Return the following lines unchanged, covering all of the material.

##### Data for processing

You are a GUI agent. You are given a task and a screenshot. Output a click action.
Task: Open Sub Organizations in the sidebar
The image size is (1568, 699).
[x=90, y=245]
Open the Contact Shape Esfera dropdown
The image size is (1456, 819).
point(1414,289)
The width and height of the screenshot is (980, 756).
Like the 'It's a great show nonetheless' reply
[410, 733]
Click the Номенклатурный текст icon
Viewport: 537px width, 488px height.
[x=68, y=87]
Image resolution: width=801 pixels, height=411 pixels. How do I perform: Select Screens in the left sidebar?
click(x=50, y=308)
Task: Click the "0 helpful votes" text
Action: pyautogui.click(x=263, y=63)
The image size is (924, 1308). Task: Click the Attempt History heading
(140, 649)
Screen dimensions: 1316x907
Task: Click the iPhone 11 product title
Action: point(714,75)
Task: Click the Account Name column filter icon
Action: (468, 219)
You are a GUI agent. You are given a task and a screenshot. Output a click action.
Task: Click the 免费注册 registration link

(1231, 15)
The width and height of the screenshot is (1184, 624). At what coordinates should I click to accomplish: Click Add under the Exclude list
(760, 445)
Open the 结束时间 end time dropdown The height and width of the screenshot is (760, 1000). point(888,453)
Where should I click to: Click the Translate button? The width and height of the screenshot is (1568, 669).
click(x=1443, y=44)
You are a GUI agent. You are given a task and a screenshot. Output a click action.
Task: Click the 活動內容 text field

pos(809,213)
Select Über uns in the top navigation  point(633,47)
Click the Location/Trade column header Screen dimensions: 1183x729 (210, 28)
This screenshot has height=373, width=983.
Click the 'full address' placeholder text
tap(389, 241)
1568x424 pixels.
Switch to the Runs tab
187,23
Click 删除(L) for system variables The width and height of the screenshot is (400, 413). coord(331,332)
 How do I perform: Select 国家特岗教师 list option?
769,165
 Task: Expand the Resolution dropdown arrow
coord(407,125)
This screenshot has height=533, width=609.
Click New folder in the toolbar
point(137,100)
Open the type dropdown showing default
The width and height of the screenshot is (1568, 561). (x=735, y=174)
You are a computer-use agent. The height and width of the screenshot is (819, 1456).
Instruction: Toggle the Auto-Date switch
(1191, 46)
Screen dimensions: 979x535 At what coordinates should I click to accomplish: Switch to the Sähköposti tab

##########

Solution to this exercise
You are a GUI agent. You are given a task and a screenshot. Output a click action.
Task: Open Sub Organizations in the sidebar
The image size is (1568, 699).
[x=90, y=245]
Open the Contact Shape Esfera dropdown
The image size is (1456, 819).
point(1414,289)
The width and height of the screenshot is (980, 756).
Like the 'It's a great show nonetheless' reply
[410, 733]
Click the Номенклатурный текст icon
Viewport: 537px width, 488px height.
[x=68, y=87]
Image resolution: width=801 pixels, height=411 pixels. How do I perform: Select Screens in the left sidebar?
click(x=50, y=308)
Task: Click the "0 helpful votes" text
Action: pyautogui.click(x=263, y=63)
The image size is (924, 1308). Task: Click the Attempt History heading
(140, 649)
Screen dimensions: 1316x907
Task: Click the iPhone 11 product title
Action: point(714,75)
Task: Click the Account Name column filter icon
Action: (468, 219)
You are a GUI agent. You are given a task and a screenshot. Output a click action.
Task: Click the 免费注册 registration link

(1231, 15)
The width and height of the screenshot is (1184, 624). At what coordinates should I click to accomplish: Click Add under the Exclude list
(760, 445)
Open the 结束时间 end time dropdown The height and width of the screenshot is (760, 1000). point(888,453)
Where should I click to: Click the Translate button? The width and height of the screenshot is (1568, 669).
click(x=1443, y=44)
You are a GUI agent. You are given a task and a screenshot. Output a click action.
Task: Click the 活動內容 text field

pos(809,213)
Select Über uns in the top navigation  point(633,47)
Click the Location/Trade column header Screen dimensions: 1183x729 (210, 28)
This screenshot has height=373, width=983.
Click the 'full address' placeholder text
tap(389, 241)
1568x424 pixels.
Switch to the Runs tab
187,23
Click 删除(L) for system variables The width and height of the screenshot is (400, 413). coord(331,332)
 How do I perform: Select 国家特岗教师 list option?
769,165
 Task: Expand the Resolution dropdown arrow
coord(407,125)
This screenshot has height=533, width=609.
Click New folder in the toolbar
point(137,100)
Open the type dropdown showing default
The width and height of the screenshot is (1568, 561). (x=735, y=174)
You are a computer-use agent. The height and width of the screenshot is (819, 1456).
Instruction: Toggle the Auto-Date switch
(1191, 46)
Screen dimensions: 979x535 At what coordinates should I click to accomplish: Switch to the Sähköposti tab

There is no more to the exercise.